Material provided below:

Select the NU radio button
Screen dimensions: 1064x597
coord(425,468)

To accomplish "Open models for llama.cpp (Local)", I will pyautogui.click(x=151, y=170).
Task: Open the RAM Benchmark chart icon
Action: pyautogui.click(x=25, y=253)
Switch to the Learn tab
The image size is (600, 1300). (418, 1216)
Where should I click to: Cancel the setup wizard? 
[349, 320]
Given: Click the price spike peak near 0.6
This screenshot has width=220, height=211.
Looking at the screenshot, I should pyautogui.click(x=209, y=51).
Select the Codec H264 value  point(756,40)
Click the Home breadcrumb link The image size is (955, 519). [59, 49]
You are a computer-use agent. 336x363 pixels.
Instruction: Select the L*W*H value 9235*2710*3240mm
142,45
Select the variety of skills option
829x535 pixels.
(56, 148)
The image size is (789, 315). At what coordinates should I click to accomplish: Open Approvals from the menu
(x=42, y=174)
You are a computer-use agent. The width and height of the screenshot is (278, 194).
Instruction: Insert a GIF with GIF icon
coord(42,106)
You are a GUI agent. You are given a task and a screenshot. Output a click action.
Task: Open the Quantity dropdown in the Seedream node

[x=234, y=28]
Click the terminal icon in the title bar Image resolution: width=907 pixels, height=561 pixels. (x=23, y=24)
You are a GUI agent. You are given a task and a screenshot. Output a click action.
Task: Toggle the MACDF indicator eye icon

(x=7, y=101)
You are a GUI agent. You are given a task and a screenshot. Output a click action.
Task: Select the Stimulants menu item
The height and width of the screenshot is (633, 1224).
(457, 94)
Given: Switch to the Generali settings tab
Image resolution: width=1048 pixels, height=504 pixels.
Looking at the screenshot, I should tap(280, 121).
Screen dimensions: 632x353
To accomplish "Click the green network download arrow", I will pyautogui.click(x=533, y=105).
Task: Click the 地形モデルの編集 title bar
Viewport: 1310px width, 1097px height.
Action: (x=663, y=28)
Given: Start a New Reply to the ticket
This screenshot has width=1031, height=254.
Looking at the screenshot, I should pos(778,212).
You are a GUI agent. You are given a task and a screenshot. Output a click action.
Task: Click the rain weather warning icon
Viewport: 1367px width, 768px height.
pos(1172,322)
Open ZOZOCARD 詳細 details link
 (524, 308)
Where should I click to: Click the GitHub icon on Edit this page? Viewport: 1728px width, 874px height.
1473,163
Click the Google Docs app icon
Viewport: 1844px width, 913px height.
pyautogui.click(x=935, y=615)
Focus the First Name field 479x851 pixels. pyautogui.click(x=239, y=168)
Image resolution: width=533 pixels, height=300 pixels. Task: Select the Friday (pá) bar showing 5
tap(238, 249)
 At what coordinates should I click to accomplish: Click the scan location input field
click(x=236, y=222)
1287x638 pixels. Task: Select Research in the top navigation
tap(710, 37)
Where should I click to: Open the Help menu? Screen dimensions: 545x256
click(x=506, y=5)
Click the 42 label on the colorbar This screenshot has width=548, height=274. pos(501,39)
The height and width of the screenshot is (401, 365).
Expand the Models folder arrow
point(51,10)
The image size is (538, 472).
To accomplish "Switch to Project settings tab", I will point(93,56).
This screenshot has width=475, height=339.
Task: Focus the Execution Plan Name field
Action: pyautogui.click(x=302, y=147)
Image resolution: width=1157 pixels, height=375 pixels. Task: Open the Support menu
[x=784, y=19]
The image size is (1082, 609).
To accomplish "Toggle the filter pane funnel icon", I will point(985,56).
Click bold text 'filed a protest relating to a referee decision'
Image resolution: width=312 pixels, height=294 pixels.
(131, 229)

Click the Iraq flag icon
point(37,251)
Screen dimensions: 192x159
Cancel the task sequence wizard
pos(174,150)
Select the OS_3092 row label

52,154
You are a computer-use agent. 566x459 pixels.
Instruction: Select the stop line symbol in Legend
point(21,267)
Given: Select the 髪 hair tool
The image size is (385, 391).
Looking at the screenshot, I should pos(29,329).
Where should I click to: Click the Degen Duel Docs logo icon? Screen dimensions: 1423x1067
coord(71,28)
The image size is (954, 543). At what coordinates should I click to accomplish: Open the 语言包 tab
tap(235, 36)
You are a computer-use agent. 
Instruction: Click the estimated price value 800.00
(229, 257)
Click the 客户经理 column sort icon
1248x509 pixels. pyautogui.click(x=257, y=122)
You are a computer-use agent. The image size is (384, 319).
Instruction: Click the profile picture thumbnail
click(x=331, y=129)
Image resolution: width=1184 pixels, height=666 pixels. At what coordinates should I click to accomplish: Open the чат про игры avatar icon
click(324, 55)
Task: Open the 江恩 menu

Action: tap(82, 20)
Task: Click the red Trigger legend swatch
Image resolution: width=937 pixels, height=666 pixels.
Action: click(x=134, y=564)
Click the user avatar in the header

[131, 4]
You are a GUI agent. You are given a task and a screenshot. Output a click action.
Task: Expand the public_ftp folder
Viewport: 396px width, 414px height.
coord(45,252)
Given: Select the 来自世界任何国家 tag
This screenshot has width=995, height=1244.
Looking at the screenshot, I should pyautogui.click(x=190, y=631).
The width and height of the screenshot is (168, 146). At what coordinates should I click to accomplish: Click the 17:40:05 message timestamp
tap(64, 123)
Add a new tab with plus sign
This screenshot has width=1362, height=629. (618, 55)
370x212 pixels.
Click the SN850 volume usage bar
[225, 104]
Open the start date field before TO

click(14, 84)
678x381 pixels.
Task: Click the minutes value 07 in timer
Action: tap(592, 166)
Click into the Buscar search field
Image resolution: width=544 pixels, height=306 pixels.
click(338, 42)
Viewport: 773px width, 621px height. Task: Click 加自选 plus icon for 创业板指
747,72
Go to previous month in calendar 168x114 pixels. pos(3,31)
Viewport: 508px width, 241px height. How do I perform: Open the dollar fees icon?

End of Material provided.

» Directions
Every entry should be output again exactly as written.

» Solution for this problem
Select the NU radio button
Screen dimensions: 1064x597
coord(425,468)

To accomplish "Open models for llama.cpp (Local)", I will pyautogui.click(x=151, y=170).
Task: Open the RAM Benchmark chart icon
Action: pyautogui.click(x=25, y=253)
Switch to the Learn tab
The image size is (600, 1300). (418, 1216)
Where should I click to: Cancel the setup wizard? 
[349, 320]
Given: Click the price spike peak near 0.6
This screenshot has width=220, height=211.
Looking at the screenshot, I should pyautogui.click(x=209, y=51).
Select the Codec H264 value  point(756,40)
Click the Home breadcrumb link The image size is (955, 519). [59, 49]
You are a computer-use agent. 336x363 pixels.
Instruction: Select the L*W*H value 9235*2710*3240mm
142,45
Select the variety of skills option
829x535 pixels.
(56, 148)
The image size is (789, 315). At what coordinates should I click to accomplish: Open Approvals from the menu
(x=42, y=174)
You are a computer-use agent. The width and height of the screenshot is (278, 194).
Instruction: Insert a GIF with GIF icon
coord(42,106)
You are a GUI agent. You are given a task and a screenshot. Output a click action.
Task: Open the Quantity dropdown in the Seedream node

[x=234, y=28]
Click the terminal icon in the title bar Image resolution: width=907 pixels, height=561 pixels. (x=23, y=24)
You are a GUI agent. You are given a task and a screenshot. Output a click action.
Task: Toggle the MACDF indicator eye icon

(x=7, y=101)
You are a GUI agent. You are given a task and a screenshot. Output a click action.
Task: Select the Stimulants menu item
The height and width of the screenshot is (633, 1224).
(457, 94)
Given: Switch to the Generali settings tab
Image resolution: width=1048 pixels, height=504 pixels.
Looking at the screenshot, I should tap(280, 121).
Screen dimensions: 632x353
To accomplish "Click the green network download arrow", I will pyautogui.click(x=533, y=105).
Task: Click the 地形モデルの編集 title bar
Viewport: 1310px width, 1097px height.
Action: (x=663, y=28)
Given: Start a New Reply to the ticket
This screenshot has width=1031, height=254.
Looking at the screenshot, I should pos(778,212).
You are a GUI agent. You are given a task and a screenshot. Output a click action.
Task: Click the rain weather warning icon
Viewport: 1367px width, 768px height.
pos(1172,322)
Open ZOZOCARD 詳細 details link
 (524, 308)
Where should I click to: Click the GitHub icon on Edit this page? Viewport: 1728px width, 874px height.
1473,163
Click the Google Docs app icon
Viewport: 1844px width, 913px height.
pyautogui.click(x=935, y=615)
Focus the First Name field 479x851 pixels. pyautogui.click(x=239, y=168)
Image resolution: width=533 pixels, height=300 pixels. Task: Select the Friday (pá) bar showing 5
tap(238, 249)
 At what coordinates should I click to accomplish: Click the scan location input field
click(x=236, y=222)
1287x638 pixels. Task: Select Research in the top navigation
tap(710, 37)
Where should I click to: Open the Help menu? Screen dimensions: 545x256
click(x=506, y=5)
Click the 42 label on the colorbar This screenshot has width=548, height=274. pos(501,39)
The height and width of the screenshot is (401, 365).
Expand the Models folder arrow
point(51,10)
The image size is (538, 472).
To accomplish "Switch to Project settings tab", I will point(93,56).
This screenshot has width=475, height=339.
Task: Focus the Execution Plan Name field
Action: pyautogui.click(x=302, y=147)
Image resolution: width=1157 pixels, height=375 pixels. Task: Open the Support menu
[x=784, y=19]
The image size is (1082, 609).
To accomplish "Toggle the filter pane funnel icon", I will point(985,56).
Click bold text 'filed a protest relating to a referee decision'
Image resolution: width=312 pixels, height=294 pixels.
(131, 229)

Click the Iraq flag icon
point(37,251)
Screen dimensions: 192x159
Cancel the task sequence wizard
pos(174,150)
Select the OS_3092 row label

52,154
You are a computer-use agent. 566x459 pixels.
Instruction: Select the stop line symbol in Legend
point(21,267)
Given: Select the 髪 hair tool
The image size is (385, 391).
Looking at the screenshot, I should pos(29,329).
Where should I click to: Click the Degen Duel Docs logo icon? Screen dimensions: 1423x1067
coord(71,28)
The image size is (954, 543). At what coordinates should I click to accomplish: Open the 语言包 tab
tap(235, 36)
You are a computer-use agent. 
Instruction: Click the estimated price value 800.00
(229, 257)
Click the 客户经理 column sort icon
1248x509 pixels. pyautogui.click(x=257, y=122)
You are a computer-use agent. The image size is (384, 319).
Instruction: Click the profile picture thumbnail
click(x=331, y=129)
Image resolution: width=1184 pixels, height=666 pixels. At what coordinates should I click to accomplish: Open the чат про игры avatar icon
click(324, 55)
Task: Open the 江恩 menu

Action: tap(82, 20)
Task: Click the red Trigger legend swatch
Image resolution: width=937 pixels, height=666 pixels.
Action: click(x=134, y=564)
Click the user avatar in the header

[131, 4]
You are a GUI agent. You are given a task and a screenshot. Output a click action.
Task: Expand the public_ftp folder
Viewport: 396px width, 414px height.
coord(45,252)
Given: Select the 来自世界任何国家 tag
This screenshot has width=995, height=1244.
Looking at the screenshot, I should pyautogui.click(x=190, y=631).
The width and height of the screenshot is (168, 146). At what coordinates should I click to accomplish: Click the 17:40:05 message timestamp
tap(64, 123)
Add a new tab with plus sign
This screenshot has width=1362, height=629. (618, 55)
370x212 pixels.
Click the SN850 volume usage bar
[225, 104]
Open the start date field before TO

click(14, 84)
678x381 pixels.
Task: Click the minutes value 07 in timer
Action: tap(592, 166)
Click into the Buscar search field
Image resolution: width=544 pixels, height=306 pixels.
click(338, 42)
Viewport: 773px width, 621px height. Task: Click 加自选 plus icon for 创业板指
747,72
Go to previous month in calendar 168x114 pixels. pos(3,31)
Viewport: 508px width, 241px height. How do I perform: Open the dollar fees icon?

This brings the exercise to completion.